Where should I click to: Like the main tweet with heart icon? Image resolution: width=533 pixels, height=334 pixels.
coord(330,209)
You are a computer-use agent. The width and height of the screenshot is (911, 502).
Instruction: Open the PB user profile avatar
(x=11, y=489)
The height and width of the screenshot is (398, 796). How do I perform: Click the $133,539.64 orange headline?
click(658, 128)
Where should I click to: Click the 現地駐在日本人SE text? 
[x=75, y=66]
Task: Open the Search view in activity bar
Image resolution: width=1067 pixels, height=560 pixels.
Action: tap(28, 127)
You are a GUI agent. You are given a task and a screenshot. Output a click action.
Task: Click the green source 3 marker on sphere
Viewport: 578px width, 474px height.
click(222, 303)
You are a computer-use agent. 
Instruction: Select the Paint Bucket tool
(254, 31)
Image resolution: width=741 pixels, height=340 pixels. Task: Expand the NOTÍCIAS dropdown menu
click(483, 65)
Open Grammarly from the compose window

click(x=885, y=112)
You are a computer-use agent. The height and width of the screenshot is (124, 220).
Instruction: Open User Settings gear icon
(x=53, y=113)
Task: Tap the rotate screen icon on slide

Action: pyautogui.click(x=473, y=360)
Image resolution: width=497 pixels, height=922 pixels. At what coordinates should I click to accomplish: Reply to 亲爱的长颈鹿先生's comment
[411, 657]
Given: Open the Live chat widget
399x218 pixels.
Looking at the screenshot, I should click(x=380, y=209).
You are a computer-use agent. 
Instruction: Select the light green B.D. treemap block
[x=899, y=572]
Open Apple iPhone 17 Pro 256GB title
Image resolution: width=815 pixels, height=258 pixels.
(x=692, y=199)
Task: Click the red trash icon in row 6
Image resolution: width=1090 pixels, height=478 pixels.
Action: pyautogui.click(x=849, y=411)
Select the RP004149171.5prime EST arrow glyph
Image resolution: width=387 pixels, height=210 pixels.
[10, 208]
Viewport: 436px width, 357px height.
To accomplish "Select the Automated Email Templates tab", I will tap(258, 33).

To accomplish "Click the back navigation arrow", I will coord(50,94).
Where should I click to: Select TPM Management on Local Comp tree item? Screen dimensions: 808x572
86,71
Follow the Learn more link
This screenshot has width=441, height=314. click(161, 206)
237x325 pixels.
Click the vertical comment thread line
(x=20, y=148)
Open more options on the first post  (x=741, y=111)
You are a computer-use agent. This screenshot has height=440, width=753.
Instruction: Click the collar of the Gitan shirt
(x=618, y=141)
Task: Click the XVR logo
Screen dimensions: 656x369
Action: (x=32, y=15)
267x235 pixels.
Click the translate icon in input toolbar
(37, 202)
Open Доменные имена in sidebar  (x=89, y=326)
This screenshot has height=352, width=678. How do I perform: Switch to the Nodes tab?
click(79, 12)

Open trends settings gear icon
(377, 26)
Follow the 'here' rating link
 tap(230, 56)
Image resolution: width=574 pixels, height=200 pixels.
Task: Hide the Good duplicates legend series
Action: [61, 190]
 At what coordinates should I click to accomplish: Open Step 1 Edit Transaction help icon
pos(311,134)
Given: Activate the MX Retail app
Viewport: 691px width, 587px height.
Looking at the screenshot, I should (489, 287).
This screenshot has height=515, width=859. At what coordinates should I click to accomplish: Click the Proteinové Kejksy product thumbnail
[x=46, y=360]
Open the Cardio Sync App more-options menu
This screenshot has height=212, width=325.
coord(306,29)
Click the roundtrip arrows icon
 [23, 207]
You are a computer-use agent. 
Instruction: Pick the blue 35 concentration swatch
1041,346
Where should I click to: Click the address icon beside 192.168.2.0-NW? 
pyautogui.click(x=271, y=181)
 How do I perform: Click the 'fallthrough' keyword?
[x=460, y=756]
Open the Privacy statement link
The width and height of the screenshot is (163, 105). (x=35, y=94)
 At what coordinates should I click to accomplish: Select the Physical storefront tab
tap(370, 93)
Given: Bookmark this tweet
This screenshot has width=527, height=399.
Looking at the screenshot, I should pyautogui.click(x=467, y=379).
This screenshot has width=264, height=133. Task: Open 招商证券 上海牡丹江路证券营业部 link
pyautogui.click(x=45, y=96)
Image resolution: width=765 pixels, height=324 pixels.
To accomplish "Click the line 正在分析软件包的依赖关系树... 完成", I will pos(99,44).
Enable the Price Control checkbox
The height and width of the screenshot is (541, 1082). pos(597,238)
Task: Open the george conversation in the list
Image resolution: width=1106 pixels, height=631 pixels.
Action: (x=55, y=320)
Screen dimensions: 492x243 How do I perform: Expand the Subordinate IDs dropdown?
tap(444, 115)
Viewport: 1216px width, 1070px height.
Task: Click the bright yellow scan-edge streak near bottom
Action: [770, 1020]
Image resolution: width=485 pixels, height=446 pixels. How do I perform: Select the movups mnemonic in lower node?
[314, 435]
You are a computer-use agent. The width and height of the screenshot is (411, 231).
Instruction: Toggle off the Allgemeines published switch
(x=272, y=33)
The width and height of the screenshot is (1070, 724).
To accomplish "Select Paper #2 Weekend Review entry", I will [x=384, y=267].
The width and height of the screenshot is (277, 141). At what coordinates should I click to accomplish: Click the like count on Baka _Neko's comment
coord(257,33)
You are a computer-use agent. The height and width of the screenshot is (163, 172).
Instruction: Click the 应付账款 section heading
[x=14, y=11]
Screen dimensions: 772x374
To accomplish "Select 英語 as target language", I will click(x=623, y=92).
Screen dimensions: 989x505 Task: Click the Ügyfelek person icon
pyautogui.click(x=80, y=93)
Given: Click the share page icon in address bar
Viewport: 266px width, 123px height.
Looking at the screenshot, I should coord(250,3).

§ **ASSIGNMENT**
Reproduce only the lines above spanning from the line containing "This screenshot has width=264, height=133." through the line containing "Task: Open the george", word for word.

§ **RESULT**
This screenshot has width=264, height=133. Task: Open 招商证券 上海牡丹江路证券营业部 link
pyautogui.click(x=45, y=96)
Image resolution: width=765 pixels, height=324 pixels.
To accomplish "Click the line 正在分析软件包的依赖关系树... 完成", I will pos(99,44).
Enable the Price Control checkbox
The height and width of the screenshot is (541, 1082). pos(597,238)
Task: Open the george conversation in the list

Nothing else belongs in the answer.